AIM OF THE TASK: Go through the records, and copy each line in which the string "computer" is present.

========

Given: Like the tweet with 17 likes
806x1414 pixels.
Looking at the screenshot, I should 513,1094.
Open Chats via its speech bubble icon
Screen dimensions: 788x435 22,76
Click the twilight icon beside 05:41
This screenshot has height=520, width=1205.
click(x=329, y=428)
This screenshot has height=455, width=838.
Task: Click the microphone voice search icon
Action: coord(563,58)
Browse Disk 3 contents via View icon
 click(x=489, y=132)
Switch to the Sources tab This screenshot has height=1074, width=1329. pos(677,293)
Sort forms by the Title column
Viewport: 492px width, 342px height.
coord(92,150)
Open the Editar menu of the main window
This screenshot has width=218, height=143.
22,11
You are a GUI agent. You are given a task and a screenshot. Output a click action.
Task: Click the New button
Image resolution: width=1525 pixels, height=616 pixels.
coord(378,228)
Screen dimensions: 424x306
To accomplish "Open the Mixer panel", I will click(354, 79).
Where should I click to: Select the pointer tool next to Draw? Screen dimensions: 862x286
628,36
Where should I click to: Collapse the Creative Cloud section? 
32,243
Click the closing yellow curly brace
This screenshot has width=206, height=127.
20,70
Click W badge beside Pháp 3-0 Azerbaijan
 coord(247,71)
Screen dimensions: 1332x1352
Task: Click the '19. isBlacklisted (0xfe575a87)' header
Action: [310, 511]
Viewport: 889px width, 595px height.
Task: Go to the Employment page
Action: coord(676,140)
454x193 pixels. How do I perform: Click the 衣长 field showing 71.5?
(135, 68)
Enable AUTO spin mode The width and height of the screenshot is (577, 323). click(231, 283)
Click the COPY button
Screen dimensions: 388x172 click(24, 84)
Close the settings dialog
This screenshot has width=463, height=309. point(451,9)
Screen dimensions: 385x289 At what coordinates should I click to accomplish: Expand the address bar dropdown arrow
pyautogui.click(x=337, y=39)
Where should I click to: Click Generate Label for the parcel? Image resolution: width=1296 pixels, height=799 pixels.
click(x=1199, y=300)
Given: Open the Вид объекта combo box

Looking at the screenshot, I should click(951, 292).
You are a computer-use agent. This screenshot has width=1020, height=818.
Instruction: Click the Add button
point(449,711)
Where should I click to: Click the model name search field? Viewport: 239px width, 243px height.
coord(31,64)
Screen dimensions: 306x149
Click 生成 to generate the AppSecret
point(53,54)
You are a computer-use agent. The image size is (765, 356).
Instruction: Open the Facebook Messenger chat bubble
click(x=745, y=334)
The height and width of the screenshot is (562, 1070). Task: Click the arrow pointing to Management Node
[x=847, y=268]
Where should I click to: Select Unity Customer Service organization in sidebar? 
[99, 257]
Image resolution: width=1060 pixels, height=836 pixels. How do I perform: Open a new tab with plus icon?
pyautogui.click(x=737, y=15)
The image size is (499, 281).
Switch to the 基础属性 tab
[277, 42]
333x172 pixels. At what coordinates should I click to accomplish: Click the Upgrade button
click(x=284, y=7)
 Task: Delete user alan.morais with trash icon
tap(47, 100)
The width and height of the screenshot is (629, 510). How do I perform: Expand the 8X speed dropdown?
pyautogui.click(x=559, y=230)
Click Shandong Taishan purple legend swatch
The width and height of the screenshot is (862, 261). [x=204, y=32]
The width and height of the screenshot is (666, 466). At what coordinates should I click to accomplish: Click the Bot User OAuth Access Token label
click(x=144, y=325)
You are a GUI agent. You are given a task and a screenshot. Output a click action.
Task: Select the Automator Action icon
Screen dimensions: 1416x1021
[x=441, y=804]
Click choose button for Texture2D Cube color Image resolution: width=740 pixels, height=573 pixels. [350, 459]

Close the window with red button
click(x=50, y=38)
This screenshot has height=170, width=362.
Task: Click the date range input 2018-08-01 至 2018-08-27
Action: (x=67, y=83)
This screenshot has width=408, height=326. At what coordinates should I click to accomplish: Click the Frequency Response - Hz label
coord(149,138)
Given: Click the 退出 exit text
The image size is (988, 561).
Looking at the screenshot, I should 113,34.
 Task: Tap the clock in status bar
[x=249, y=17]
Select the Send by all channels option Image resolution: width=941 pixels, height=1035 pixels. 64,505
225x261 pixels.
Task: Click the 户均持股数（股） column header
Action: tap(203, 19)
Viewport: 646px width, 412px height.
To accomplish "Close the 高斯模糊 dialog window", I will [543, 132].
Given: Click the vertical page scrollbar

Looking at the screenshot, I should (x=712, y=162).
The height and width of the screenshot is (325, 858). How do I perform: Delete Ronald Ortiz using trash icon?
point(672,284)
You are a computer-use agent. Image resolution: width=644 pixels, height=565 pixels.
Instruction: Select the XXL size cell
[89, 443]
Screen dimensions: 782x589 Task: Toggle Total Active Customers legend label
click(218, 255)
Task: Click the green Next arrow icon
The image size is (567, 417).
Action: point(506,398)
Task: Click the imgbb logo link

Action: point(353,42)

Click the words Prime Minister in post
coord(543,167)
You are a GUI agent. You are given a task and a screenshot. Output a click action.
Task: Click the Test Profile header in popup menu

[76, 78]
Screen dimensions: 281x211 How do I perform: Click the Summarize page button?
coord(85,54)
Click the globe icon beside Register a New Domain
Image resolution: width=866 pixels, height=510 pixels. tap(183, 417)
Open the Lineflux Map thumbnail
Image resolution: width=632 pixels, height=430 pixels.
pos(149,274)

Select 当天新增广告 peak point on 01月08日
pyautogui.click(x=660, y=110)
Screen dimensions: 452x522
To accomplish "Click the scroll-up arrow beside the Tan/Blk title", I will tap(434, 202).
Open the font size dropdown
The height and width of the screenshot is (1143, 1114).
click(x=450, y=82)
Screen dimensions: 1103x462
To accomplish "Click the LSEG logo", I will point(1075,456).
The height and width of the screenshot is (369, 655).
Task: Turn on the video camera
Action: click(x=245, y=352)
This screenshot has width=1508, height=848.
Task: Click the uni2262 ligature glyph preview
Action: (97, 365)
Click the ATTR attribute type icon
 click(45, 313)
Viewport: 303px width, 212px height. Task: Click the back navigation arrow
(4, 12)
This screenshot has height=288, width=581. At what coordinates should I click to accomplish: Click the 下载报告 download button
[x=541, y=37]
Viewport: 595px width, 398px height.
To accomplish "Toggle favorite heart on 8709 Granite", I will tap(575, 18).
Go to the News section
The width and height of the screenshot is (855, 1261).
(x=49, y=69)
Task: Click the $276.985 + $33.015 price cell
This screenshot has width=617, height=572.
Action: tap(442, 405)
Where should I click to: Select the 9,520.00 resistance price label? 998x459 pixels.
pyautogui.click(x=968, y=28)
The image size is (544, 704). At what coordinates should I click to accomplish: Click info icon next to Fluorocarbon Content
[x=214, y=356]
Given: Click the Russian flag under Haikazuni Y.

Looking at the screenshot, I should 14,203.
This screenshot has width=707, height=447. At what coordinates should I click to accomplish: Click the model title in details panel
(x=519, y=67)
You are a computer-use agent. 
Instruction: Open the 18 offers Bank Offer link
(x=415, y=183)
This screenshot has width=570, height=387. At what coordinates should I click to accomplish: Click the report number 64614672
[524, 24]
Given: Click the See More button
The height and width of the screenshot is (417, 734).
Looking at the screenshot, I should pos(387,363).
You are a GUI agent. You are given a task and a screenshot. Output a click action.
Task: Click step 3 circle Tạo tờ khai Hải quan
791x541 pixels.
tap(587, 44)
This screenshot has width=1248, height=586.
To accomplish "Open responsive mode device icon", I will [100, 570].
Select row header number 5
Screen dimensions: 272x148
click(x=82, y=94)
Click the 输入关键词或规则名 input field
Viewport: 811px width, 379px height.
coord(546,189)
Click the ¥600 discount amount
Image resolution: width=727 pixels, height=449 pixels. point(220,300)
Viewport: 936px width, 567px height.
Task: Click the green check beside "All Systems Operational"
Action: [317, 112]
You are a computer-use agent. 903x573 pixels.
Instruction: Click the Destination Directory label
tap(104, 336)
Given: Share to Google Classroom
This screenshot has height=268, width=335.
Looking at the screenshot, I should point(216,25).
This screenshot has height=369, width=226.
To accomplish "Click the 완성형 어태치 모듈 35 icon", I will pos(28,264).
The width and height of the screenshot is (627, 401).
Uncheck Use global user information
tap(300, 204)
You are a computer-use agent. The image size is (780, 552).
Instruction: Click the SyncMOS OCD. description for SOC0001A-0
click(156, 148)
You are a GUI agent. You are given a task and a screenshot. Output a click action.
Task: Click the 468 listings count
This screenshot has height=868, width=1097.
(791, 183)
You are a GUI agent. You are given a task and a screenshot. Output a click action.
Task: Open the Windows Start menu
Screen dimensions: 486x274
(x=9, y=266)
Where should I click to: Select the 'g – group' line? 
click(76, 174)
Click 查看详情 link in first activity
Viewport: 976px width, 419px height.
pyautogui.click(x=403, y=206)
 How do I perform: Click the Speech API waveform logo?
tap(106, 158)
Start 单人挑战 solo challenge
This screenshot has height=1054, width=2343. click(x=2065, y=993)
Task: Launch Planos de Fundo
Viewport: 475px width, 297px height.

========

ANSWER TO THIS EXERCISE:
You are a computer-use agent. This screenshot has width=1020, height=818.
You are a computer-use agent. The image size is (765, 356).
You are a computer-use agent. Image resolution: width=644 pixels, height=565 pixels.
You are a computer-use agent. 
You are a computer-use agent. 903x573 pixels.
You are a computer-use agent. The image size is (780, 552).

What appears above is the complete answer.